= Fatima bint Al-Aswad =

7th-century Muslim thief

Fatima bint Al-Aswad (فاطمة بنت الأسود) was a contemporary of the Islamic prophet Muhammad. She was the first Muslim to undergo the hudud penalty for theft; her hand was cut off by order of Muhammad himself.

==Early life==
Fatima was from the Makhzum clan of the Quraysh tribe in Mecca. She was also known as Umm Amr bint Sufyan; since Sufyan was the son of Al-Aswad ibn Abd al-Asad, it appears that Al-Aswad was actually her grandfather. His brother Abu Salama was therefore her grand-uncle.

Fatima's mother was Fatima bint Abd al-Uzza ibn Abi Qays from the Amir ibn Luayy clan, making Huwaytib ibn Abd al-Uzza her maternal uncle. Fatima had two brothers, Habbar and Abd Allah, who were early converts to Islam.

In March 624 Al-Aswad ibn Abd al-Asad fought on the side of the pagans at the Battle of Badr. He was killed there by Muhammad's uncle Hamza.

Fatima became a Muslim and gave allegiance to Muhammad. It is not stated whether she did this at the Conquest of Mecca or earlier.

==The Legal Case==

===The Crime===

Both the date and the nature of Fatima's crime are disputed. It was either during the Conquest of Mecca in January 630 or during the Farewell Hajj in March 632.

According to Aisha, she used to borrow items and then deny that she had them. Another tradition describes the stolen items as “jewellery”. In a third version, she went out in the night and, having met a camp of travellers, she took one of their bags. But she was caught red-handed, and the travellers seized her and tied her up.

===The Judgment===

In the morning, she was brought before Muhammad. He decreed that her hand should be cut off.

The Quraysh became very worried about her, and looked for an intercessor to mitigate the penalty. More than one person interceded with Muhammad for her. Fatima's relatives felt that the only person who would dare to approach Muhammad, and the only one likely to have any influence over him, was his adopted grandson, Usama ibn Zayd, who was high in his favour. The family spoke to Usama, who in his turn approached Muhammad.

Usama spoke on Fatima's behalf, but Muhammad's face changed colour, and he asked him: “Are you interceding to violate one of Allah’s laws? Usama, do not speak to me. When the hudud are violated, there is no alternative. If my own daughter had stolen, I would have cut off her hand.” Usama replied, “Messenger of Allah, seek forgiveness for me!”

Fatima then sought refuge with Umm Salama, who was one of Muhammad's wives and a member of her own clan.

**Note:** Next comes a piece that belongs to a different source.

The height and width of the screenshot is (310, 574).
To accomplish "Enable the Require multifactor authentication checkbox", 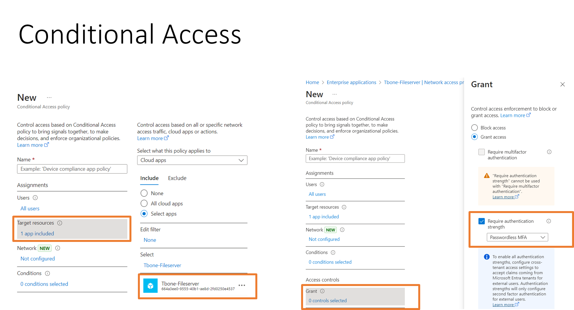I will click(x=482, y=152).
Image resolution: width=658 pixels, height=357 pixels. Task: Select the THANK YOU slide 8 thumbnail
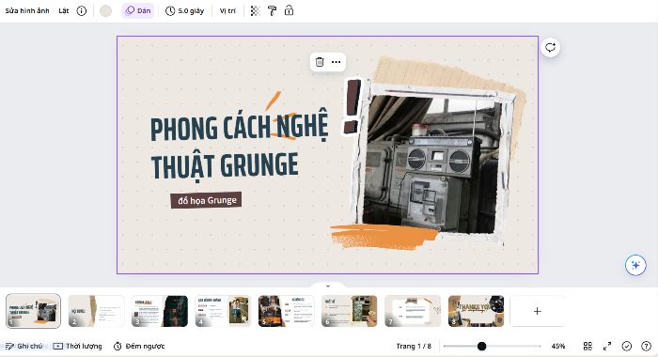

But Muhammad ordered his wife to release her, repeating that he would not even spare his own daughter the penalty for theft.

At dusk Muhammad stood up to preach to the people. He praised Allah, then continued: “Now to our topic. O People, the nations before you went astray and were destroyed because if a noble person committed theft, they used to spare him, but if a weak person among them committed theft, they used to inflict the prescribed punishment upon him. By Him in whose hand is my life, even if Fatima bint Muhammad committed theft, I would have her hand cut off.”

After this announcement, he ordered that the sentence be carried out. In general, he taught that: “The hand should be cut off for stealing something that is worth a quarter of a dinar or more.”

===The Punishment===

Her hand was cut off, “and she left with her hand dripping with blood.”

Fatima went to the Abd al-Ashhal clan, where the wife of Usayd ibn Hudayr recognised her, invited her in and cooked her a meal. When Usayd, who was chief of the clan, returned from the mosque, he asked his wife before he had even entered the house if she had heard the news about Fatima. She replied, “Yes, she is here with me.” Usayd returned to the mosque to consult Muhammad, who told him: “She has had mercy on her. May Allah have mercy on you!”

When Fatima returned to her father, he instructed her to go to live with her maternal relatives because she “resembled” them. He did not enlarge on whether this resemblance was in appearance or in behaviour. Her maternal uncle, Huwaytib ibn Abd al-Uzza, took her in.

==Later life==

Muhammad's wife Aisha asserted that Fatima “truly repented”. When she was in need, she would visit Aisha, who used to pass on her requests to Muhammad.

Fatima was married in Muhammad's lifetime. Her kunya Umm Amr indicates that she had a son named Amr.